Luego de una trayectoria educativa intermitente aunque exitosa, interrumpida por amores borrascosos y ligeros desvíos vocacionales, logró alquilar a cuadras de la Peatonal Junín una oficina de contados metros cuadrados pero harto suficiente para dar lugar a sus primeras prácticas legales ya como abogada, orientándose casi con exclusividad al trabajo de mujeres en situaciones de riesgo psicosocial.
Debido a los honorarios profesionales bajos que muchas veces permitía abonar a sus clientes en cuotas inacabables o en especias incluso, el negocio marchaba perezoso y sin perspectivas de crecimiento, pero el regocijo que lograba al asistir a los usuarios de bajos recursos que por el boca a boca iban conociendo lentamente su trabajo, le generaba la motivación necesaria que le permitía levantarse con energía en cada madrugada y acostarse a altas horas de la noche; y luego de un par de años de práctica, Érika contaba con un respetable caudal económico, producto de una atención continua a numerosos clientes de bajos recursos, el cual destinaba casi por entero a la crianza de su pequeña hija y a los arreglos siempre necesarios que requería la antigua casa donde vivía con su marido en uno de los barrios aledaños de la capital correntina.
Pedro, su esposo, era un sujeto de delicado llevar que contrarrestaba la inclinación expresiva menos sutil de su mujer, de forma tal que en las charlas entre parejas amigas los lunes por la noche la comunicación tambaleaba de lo duro a lo suave, de lo caliente a lo frío, y de lo despejado a lo neblinoso en una misma conversación. Ellos eran, como podría decirse sencillamente: “el uno para el otro”. Unos tres años más joven que ella, era licenciado en educación física y trabajaba como profesor de gimnasia en un colegio secundario de la ciudad, contaba con cuerpo trabajado y libre de vicios, una anatomía alta y fibrosa que no coincidía con su rostro de cabellos finos, negros, y unas mejillas delicadas y, que al igual que su pecho, se encontraban lampiñas y suaves.
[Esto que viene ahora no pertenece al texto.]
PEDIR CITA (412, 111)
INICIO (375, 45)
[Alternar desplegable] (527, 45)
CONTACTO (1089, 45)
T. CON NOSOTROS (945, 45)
Érika y Pedro se habían conocido en uno de los cafés de la ciudad, y entre leyes, decretos y explicaciones del funcionamiento del sistema musculo–esquelético humano, se fueron acoplando el uno con el otro, como una hoja que cae por algo más que el azar, no arriba, sino en el justo costado de otra ya en el suelo en respuesta a los vientos de la vida.
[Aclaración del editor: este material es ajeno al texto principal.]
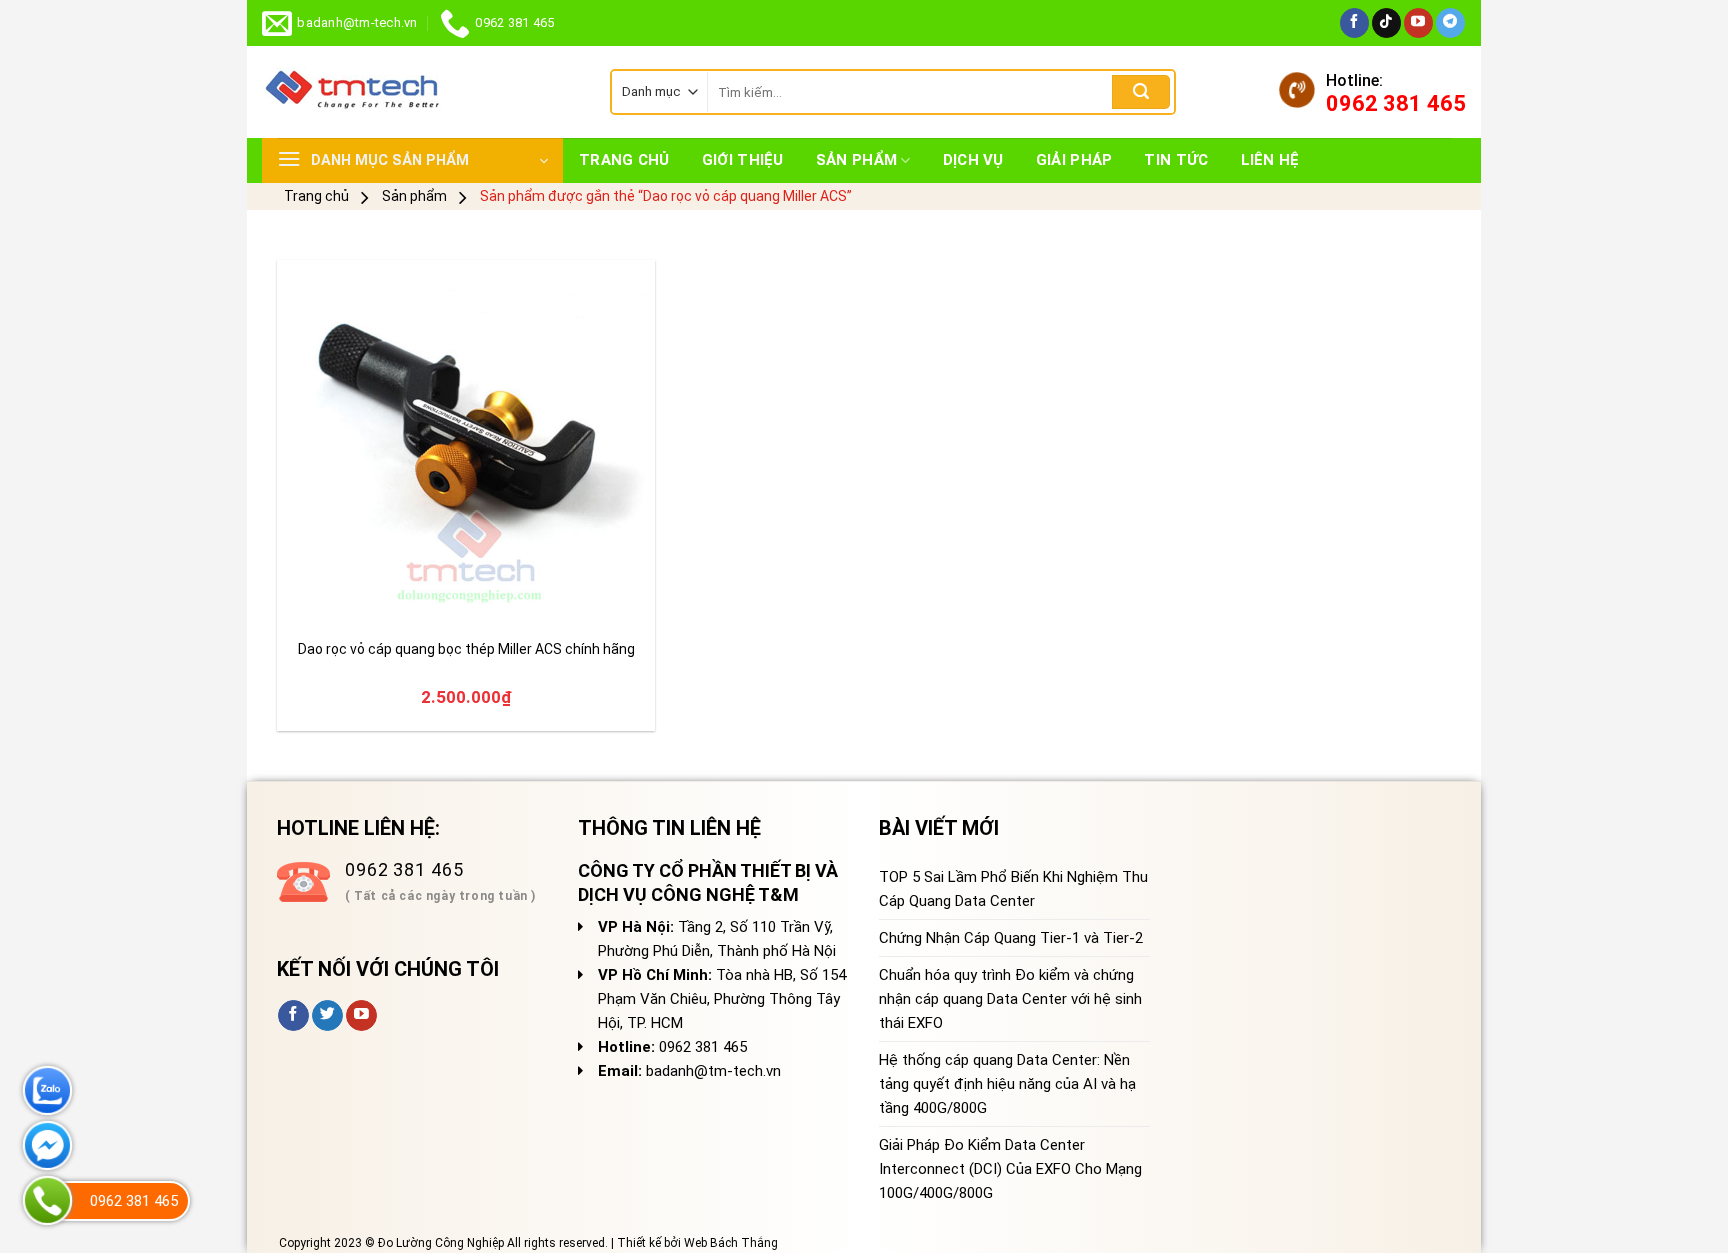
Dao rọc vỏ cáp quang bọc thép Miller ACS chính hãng (466, 649)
Marina, la primera y única hija de ambos, trajo consigo la rapidez mental de su madre, las manos firmes y siempre tensas del abuelo paterno y una inconfundible y natural disposición al tacto sensible, quizás por la sangre de Pedro también corriendo por los canales minúsculos que formaban sus venas, quizás por el tiempo que pasaba más en compañía de su padre. De todas formas, era una criatura que equilibraba en su mismo ser lo que podía encontrarse en la sumatoria de sus padres, una especie de llama ardiendo en una vela de cuerpo firme y suave, siempre encendida y duradera a las inclemencias del tiempo.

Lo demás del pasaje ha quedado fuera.